#### Source information ####

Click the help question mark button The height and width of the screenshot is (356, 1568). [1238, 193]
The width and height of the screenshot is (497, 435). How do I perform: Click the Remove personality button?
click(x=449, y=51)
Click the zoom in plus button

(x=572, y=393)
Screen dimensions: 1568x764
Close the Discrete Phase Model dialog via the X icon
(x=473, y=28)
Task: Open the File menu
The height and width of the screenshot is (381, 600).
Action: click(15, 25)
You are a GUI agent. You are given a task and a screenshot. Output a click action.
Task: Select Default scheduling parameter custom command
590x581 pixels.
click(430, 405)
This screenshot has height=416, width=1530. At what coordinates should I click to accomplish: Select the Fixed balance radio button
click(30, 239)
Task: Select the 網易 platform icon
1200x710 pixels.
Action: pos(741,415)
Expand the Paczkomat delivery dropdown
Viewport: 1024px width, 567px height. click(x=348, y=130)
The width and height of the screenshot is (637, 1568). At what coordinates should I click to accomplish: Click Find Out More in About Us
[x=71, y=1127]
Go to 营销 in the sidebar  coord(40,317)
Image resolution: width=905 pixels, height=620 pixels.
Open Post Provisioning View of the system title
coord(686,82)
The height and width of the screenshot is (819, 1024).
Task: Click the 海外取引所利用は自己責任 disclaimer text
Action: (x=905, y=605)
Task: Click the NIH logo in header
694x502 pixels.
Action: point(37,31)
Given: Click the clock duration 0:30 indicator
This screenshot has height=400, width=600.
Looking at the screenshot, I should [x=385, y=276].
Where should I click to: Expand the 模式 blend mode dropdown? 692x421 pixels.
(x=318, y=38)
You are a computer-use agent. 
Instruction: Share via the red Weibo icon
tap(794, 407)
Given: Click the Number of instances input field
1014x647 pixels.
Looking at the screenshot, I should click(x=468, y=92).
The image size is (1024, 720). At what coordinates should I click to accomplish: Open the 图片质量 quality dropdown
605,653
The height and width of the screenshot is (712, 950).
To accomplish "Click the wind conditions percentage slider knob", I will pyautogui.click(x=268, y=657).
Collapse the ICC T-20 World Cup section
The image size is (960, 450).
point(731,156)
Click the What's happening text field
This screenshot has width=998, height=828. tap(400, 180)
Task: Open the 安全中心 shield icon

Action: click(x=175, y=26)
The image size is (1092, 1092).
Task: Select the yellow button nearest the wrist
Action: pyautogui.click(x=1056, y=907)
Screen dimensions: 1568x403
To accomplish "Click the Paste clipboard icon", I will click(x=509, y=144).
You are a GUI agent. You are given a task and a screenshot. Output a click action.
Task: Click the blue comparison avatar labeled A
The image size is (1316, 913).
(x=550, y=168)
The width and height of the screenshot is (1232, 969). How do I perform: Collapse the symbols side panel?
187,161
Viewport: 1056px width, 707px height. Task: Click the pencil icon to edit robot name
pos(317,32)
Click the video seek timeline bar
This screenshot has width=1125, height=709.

####

Task description:
Set down, from the entries above, exactly the lines from the one with "The width and height of the screenshot is (497, 435)." up to and including the one with "Task: Open the File menu", and no other lines.

Result for this task:
The width and height of the screenshot is (497, 435). How do I perform: Click the Remove personality button?
click(x=449, y=51)
Click the zoom in plus button

(x=572, y=393)
Screen dimensions: 1568x764
Close the Discrete Phase Model dialog via the X icon
(x=473, y=28)
Task: Open the File menu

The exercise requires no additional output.